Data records

>> Begin

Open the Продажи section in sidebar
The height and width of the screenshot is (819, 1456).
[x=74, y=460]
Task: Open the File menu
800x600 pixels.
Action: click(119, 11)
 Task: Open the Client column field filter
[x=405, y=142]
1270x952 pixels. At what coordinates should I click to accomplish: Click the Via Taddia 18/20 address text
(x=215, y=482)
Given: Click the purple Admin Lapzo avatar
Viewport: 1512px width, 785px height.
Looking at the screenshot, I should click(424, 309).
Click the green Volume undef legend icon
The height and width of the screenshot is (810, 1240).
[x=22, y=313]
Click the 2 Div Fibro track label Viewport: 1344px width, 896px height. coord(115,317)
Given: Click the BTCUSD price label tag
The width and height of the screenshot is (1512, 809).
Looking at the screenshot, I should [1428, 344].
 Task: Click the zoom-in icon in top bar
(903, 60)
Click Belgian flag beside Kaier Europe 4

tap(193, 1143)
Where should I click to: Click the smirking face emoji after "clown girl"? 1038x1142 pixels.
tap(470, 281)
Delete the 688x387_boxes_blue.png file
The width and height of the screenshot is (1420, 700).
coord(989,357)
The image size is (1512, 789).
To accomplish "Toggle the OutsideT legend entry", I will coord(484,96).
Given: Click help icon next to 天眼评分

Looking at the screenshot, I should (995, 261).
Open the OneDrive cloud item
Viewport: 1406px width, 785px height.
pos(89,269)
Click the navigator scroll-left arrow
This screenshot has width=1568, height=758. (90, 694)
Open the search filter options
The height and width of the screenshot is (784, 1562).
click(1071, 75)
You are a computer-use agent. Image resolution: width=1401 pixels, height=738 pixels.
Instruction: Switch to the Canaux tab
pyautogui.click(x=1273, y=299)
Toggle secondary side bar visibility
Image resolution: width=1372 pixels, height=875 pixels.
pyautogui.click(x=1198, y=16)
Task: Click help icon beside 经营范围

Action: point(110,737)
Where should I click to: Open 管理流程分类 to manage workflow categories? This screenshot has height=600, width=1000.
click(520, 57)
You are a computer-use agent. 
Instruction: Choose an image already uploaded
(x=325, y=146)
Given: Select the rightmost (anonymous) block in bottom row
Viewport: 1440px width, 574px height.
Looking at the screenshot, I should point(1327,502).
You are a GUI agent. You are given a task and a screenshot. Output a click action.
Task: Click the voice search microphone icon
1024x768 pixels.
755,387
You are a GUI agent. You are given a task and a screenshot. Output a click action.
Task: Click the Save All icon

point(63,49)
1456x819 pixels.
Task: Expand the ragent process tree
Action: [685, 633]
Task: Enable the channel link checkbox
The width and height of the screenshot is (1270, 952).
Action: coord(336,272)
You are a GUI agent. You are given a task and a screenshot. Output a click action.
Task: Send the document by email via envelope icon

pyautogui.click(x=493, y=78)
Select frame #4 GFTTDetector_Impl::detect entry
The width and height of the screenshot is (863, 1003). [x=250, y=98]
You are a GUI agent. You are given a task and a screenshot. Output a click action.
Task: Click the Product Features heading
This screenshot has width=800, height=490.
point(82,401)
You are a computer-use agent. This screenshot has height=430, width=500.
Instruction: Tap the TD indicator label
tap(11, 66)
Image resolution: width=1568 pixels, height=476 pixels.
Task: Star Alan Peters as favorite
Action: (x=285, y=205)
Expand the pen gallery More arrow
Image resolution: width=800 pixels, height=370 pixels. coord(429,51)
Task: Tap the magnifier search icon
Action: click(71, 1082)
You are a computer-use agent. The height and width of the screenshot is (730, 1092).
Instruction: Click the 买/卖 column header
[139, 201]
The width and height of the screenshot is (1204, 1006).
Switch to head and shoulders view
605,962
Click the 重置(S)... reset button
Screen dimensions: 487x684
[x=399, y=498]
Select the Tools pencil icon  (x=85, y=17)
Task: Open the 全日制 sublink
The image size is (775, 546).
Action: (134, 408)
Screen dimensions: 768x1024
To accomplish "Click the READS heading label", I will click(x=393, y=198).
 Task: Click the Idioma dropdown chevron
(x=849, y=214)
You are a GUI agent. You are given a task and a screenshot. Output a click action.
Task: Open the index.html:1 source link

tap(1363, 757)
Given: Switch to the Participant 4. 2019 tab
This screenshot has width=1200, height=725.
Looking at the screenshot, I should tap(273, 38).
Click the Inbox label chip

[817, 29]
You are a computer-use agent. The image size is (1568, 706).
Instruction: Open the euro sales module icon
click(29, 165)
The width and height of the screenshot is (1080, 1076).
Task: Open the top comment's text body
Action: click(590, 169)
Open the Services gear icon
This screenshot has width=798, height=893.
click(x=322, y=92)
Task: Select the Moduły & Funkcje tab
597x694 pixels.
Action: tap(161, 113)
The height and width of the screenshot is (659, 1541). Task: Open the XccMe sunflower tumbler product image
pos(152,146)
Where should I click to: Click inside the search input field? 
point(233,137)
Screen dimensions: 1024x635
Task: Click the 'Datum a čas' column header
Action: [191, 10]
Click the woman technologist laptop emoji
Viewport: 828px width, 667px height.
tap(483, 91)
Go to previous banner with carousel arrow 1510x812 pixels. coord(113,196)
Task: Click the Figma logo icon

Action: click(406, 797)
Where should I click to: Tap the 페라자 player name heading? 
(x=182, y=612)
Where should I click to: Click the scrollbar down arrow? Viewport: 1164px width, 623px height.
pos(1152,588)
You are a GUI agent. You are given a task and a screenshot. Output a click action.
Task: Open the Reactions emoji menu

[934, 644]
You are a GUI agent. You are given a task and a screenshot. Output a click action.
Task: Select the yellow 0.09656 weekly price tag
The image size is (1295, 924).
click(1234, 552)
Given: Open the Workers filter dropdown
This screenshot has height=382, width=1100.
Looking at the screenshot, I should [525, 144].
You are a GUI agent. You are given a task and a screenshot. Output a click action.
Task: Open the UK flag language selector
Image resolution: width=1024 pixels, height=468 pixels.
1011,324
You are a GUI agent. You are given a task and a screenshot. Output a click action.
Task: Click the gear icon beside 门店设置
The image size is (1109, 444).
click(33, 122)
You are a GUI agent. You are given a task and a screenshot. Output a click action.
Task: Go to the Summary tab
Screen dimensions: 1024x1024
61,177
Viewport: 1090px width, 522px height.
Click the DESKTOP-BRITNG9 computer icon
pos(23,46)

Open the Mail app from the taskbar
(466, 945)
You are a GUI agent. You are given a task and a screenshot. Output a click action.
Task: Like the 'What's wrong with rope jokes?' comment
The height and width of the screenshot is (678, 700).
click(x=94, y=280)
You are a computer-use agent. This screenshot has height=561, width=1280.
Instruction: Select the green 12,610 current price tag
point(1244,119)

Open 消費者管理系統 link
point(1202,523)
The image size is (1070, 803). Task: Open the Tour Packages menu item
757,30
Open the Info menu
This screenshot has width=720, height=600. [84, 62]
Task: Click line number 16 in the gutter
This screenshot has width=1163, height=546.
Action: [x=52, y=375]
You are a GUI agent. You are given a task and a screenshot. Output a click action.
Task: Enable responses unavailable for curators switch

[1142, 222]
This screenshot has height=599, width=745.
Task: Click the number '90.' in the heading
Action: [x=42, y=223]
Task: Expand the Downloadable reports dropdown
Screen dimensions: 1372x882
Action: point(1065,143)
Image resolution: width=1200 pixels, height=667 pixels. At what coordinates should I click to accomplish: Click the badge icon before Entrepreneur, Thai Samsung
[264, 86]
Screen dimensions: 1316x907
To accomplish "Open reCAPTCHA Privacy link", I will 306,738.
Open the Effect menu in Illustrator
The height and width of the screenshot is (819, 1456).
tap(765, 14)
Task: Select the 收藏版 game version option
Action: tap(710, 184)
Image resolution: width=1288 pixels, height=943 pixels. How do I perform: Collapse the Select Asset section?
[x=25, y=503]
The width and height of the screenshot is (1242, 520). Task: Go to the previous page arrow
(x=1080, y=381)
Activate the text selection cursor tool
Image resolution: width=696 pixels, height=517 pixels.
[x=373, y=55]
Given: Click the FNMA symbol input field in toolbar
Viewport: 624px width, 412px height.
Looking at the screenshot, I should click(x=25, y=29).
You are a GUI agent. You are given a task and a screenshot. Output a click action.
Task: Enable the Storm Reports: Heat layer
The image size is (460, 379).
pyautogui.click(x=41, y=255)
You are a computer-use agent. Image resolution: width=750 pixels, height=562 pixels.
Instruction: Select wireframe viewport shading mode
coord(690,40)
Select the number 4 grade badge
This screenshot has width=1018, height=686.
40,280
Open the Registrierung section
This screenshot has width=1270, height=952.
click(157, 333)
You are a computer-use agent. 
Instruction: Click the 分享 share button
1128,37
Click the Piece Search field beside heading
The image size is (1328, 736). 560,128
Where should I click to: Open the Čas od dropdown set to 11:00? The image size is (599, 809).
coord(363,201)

>> End

**EXERCISE GOAL:** Turn the rows from the beginning through the line containing "coord(989,357)" into a JSON list of strings, one string per line, and leave out any blank lines.

**IN RESPONSE:**
[
  "Open the Продажи section in sidebar",
  "The height and width of the screenshot is (819, 1456).",
  "[x=74, y=460]",
  "Task: Open the File menu",
  "800x600 pixels.",
  "Action: click(119, 11)",
  " Task: Open the Client column field filter",
  "[x=405, y=142]",
  "1270x952 pixels. At what coordinates should I click to accomplish: Click the Via Taddia 18/20 address text",
  "(x=215, y=482)",
  "Given: Click the purple Admin Lapzo avatar",
  "Viewport: 1512px width, 785px height.",
  "Looking at the screenshot, I should click(424, 309).",
  "Click the green Volume undef legend icon",
  "The height and width of the screenshot is (810, 1240).",
  "[x=22, y=313]",
  "Click the 2 Div Fibro track label Viewport: 1344px width, 896px height. coord(115,317)",
  "Given: Click the BTCUSD price label tag",
  "The width and height of the screenshot is (1512, 809).",
  "Looking at the screenshot, I should [1428, 344].",
  " Task: Click the zoom-in icon in top bar",
  "(903, 60)",
  "Click Belgian flag beside Kaier Europe 4",
  "tap(193, 1143)",
  "Where should I click to: Click the smirking face emoji after \"clown girl\"? 1038x1142 pixels.",
  "tap(470, 281)",
  "Delete the 688x387_boxes_blue.png file",
  "The width and height of the screenshot is (1420, 700).",
  "coord(989,357)"
]